Paradoxalement, c’est aujourd’hui l’Europe qui semble rappeler cette exigence de liberté en renforçant la protection de l’indépendance éditoriale et du secret des sources des journalistes[1]. Le règlement européen sur la liberté des médias (European Media Freedom Act), entré progressivement en application et pleinement applicable depuis le 8 août 2025, renforce l’indépendance éditoriale des médias et la protection des sources journalistiques. Or la protection des sources n’est pas un privilège accordé aux journalistes : elle est une condition de l’information du public et donc du fonctionnement de la démocratie elle-même [2]comme l’a rappelé avec force également la Cour de Cassation.
Il existe dès lors un lien direct entre droits voisins et liberté de la presse :
- Les premiers assurent les conditions économiques de l’indépendance ;
- La seconde en constitue la garantie politique et juridique.
L’une ne peut durablement subsister sans l’autre.
À l’heure où quelques grandes entreprises technologiques contrôlent une part croissante de la diffusion de l’information et où l’intelligence artificielle bouleverse les conditions de production des savoirs, la défense des droits voisins apparaît comme un instrument de souveraineté culturelle et démocratique.
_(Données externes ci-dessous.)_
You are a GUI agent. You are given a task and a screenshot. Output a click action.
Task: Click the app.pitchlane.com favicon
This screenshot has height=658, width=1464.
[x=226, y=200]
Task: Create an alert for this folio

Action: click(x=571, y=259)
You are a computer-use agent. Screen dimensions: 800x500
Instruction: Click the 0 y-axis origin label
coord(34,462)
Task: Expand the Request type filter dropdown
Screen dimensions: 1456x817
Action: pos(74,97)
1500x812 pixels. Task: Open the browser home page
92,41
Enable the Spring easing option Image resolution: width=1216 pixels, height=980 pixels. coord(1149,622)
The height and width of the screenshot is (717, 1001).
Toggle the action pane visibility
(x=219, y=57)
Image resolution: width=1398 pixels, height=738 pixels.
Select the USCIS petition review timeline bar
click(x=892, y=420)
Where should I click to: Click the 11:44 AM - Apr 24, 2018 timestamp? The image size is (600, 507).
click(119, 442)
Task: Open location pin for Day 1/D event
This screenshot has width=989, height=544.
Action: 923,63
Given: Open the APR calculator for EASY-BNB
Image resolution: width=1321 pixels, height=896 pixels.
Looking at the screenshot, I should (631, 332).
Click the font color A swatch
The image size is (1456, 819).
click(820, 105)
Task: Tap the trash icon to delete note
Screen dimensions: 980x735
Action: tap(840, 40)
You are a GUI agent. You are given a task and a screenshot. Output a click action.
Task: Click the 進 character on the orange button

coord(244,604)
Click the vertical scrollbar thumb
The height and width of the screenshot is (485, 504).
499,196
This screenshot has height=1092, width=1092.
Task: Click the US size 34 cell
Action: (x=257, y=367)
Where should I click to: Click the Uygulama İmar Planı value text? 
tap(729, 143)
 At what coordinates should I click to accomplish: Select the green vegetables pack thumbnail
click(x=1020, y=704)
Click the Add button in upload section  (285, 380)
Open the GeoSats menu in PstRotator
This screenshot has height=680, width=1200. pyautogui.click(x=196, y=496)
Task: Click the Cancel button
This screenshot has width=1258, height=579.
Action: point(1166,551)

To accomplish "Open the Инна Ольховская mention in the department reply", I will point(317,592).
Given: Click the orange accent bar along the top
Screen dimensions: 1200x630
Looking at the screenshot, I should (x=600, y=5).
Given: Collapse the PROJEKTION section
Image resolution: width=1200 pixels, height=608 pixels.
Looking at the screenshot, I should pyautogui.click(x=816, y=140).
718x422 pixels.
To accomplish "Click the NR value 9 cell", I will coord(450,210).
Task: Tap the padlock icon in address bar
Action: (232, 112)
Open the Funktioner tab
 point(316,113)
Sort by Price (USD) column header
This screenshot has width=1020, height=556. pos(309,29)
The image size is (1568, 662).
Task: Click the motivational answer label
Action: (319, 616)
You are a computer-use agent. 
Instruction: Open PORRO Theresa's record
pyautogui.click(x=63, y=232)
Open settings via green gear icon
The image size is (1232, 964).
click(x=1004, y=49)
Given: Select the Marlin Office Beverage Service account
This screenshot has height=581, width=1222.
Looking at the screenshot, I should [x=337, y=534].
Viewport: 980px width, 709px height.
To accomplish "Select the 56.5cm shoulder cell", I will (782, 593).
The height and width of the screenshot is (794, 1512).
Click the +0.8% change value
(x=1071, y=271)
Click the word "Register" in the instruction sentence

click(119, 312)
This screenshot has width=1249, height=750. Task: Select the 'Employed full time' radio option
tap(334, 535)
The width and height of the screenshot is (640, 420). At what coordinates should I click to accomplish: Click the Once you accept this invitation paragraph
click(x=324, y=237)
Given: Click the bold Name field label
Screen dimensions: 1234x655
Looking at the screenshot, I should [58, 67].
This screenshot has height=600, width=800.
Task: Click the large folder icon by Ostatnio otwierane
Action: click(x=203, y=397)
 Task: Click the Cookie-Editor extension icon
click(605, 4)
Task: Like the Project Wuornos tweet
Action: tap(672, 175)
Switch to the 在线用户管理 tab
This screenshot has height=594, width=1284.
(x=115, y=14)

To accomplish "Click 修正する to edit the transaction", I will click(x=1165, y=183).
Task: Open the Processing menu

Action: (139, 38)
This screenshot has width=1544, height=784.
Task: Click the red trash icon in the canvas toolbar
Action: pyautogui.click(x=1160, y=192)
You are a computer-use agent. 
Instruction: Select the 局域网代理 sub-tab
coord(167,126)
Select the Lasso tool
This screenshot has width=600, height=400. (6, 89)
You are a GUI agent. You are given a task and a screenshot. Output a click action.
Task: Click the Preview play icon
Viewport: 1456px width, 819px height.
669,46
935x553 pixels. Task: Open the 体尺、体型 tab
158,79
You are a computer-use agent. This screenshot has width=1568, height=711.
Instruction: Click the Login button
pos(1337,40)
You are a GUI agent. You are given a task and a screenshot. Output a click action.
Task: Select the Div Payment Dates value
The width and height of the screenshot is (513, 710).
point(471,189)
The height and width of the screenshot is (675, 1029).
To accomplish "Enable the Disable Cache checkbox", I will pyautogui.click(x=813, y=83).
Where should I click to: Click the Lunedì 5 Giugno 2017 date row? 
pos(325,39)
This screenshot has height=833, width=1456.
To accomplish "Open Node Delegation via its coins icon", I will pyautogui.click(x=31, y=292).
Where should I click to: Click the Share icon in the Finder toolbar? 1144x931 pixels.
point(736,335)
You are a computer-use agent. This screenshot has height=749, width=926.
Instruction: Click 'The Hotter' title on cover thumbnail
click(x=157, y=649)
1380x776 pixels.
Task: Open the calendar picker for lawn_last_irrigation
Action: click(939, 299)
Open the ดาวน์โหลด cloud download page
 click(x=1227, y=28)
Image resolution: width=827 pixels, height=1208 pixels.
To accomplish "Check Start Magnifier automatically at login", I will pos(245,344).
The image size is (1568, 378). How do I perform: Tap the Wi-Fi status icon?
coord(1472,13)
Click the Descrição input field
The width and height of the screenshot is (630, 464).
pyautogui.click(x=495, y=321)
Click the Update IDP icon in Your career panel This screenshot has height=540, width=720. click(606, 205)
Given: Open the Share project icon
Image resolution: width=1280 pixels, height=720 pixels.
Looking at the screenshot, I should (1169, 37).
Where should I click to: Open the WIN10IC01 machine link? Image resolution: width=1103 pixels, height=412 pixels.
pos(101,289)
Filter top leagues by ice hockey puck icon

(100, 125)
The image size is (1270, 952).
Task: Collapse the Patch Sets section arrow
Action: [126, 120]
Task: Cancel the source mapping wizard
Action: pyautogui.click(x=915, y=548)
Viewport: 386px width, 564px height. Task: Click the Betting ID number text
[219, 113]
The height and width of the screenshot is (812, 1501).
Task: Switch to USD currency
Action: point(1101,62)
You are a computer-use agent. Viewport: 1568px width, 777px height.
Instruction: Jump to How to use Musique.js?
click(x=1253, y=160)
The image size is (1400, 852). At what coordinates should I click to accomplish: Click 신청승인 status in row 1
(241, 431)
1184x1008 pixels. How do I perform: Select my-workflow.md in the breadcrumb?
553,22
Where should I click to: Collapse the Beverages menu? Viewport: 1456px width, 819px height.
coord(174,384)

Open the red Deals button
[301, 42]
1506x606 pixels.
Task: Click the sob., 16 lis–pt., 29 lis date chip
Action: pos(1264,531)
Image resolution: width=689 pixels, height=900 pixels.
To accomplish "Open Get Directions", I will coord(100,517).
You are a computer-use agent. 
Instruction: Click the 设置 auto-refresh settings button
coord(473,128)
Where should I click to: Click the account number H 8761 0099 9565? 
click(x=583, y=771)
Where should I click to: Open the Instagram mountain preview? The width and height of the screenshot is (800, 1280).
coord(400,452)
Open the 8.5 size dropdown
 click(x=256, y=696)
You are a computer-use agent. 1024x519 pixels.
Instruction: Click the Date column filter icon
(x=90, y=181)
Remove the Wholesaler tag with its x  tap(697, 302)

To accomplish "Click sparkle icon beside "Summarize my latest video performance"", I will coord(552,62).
Défendre les droits voisins, c’est défendre la capacité de la presse à produire une information libre, indépendante et pluraliste ; c’est également réaffirmer notre attachement à l’esprit de la loi de 1881 et à une conception européenne de la liberté fondée sur l’État de droit, la responsabilité et le respect de la création intellectuelle.
[1] Règlement (UE) 2024/1083 du Parlement européen et du Conseil du 11 avril 2024 établissant un cadre commun pour les services de médias dans le marché intérieur (European Media Freedom Act), JOUE, L, 17 avril 2024, pleinement applicable depuis le 8 août 2025.
[2] Cass. crim., 17 mars 2026, n° 25-82.547, la Cour jugeant que la protection du secret des sources des journalistes s’applique quel que soit le lieu de la saisie de documents susceptibles de conduire à l’identification d’une source, conformément à l’article 10 de la Convention européenne des droits de l’homme et à la jurisprudence de la Cour européenne des droits de l’homme.